Saved data entries:
┏━━
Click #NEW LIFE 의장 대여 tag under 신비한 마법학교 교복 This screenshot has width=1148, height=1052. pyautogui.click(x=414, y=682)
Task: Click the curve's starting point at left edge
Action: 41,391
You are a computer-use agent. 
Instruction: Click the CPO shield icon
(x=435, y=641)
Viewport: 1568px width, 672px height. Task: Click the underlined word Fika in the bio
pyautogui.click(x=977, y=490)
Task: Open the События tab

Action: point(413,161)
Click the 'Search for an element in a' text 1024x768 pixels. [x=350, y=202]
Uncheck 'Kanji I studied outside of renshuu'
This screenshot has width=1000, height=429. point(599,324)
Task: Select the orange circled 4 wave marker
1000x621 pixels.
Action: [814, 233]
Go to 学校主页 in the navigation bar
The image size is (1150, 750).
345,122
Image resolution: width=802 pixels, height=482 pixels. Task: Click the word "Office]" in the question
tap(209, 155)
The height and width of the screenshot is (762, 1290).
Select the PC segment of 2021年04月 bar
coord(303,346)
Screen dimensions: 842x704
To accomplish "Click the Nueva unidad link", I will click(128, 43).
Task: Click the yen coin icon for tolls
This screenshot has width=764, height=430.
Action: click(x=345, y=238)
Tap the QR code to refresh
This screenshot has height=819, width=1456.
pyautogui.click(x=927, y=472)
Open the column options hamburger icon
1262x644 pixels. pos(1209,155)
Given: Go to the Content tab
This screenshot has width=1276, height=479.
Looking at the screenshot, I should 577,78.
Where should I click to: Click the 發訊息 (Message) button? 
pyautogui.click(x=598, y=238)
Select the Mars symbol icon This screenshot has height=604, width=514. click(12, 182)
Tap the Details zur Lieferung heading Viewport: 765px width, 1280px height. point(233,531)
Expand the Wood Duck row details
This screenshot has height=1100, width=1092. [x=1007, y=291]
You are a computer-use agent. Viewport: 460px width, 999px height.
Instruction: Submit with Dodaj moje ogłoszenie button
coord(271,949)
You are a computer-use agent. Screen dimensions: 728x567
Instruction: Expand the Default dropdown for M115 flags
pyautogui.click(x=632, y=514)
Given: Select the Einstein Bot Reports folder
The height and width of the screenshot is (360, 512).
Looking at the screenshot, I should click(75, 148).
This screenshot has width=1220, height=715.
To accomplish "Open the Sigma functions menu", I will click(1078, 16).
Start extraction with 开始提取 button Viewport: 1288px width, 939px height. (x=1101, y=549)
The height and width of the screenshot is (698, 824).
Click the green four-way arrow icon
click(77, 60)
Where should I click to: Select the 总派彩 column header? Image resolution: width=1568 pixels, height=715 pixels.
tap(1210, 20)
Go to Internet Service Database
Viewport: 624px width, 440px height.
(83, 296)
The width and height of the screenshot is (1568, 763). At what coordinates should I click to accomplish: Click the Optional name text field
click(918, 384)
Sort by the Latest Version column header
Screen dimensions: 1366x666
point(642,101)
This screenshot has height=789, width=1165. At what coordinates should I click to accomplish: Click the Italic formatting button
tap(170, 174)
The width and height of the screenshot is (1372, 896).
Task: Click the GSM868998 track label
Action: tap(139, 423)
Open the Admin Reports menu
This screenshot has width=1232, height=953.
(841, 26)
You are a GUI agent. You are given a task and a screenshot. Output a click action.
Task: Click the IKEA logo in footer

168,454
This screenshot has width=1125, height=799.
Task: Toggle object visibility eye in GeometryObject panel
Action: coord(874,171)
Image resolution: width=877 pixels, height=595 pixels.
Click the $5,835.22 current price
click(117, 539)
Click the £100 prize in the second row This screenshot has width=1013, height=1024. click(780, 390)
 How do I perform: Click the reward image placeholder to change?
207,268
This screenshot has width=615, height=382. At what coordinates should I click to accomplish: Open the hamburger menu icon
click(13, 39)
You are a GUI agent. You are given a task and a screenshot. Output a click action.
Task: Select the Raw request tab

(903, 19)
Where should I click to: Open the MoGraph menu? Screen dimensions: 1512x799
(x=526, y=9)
┗━━
What is being asked: Please give an exact copy of the entries above, from the line with "Viewport: 1568px width, 672px" down to the line with "You are a computer-use agent. Viewport: 460px", inclusive, and nothing else.

Your solution:
Viewport: 1568px width, 672px height. Task: Click the underlined word Fika in the bio
pyautogui.click(x=977, y=490)
Task: Open the События tab

Action: point(413,161)
Click the 'Search for an element in a' text 1024x768 pixels. [x=350, y=202]
Uncheck 'Kanji I studied outside of renshuu'
This screenshot has width=1000, height=429. point(599,324)
Task: Select the orange circled 4 wave marker
1000x621 pixels.
Action: [814, 233]
Go to 学校主页 in the navigation bar
The image size is (1150, 750).
345,122
Image resolution: width=802 pixels, height=482 pixels. Task: Click the word "Office]" in the question
tap(209, 155)
The height and width of the screenshot is (762, 1290).
Select the PC segment of 2021年04月 bar
coord(303,346)
Screen dimensions: 842x704
To accomplish "Click the Nueva unidad link", I will click(128, 43).
Task: Click the yen coin icon for tolls
This screenshot has width=764, height=430.
Action: click(x=345, y=238)
Tap the QR code to refresh
This screenshot has height=819, width=1456.
pyautogui.click(x=927, y=472)
Open the column options hamburger icon
1262x644 pixels. pos(1209,155)
Given: Go to the Content tab
This screenshot has width=1276, height=479.
Looking at the screenshot, I should 577,78.
Where should I click to: Click the 發訊息 (Message) button? 
pyautogui.click(x=598, y=238)
Select the Mars symbol icon This screenshot has height=604, width=514. click(12, 182)
Tap the Details zur Lieferung heading Viewport: 765px width, 1280px height. point(233,531)
Expand the Wood Duck row details
This screenshot has height=1100, width=1092. [x=1007, y=291]
You are a computer-use agent. Viewport: 460px width, 999px height.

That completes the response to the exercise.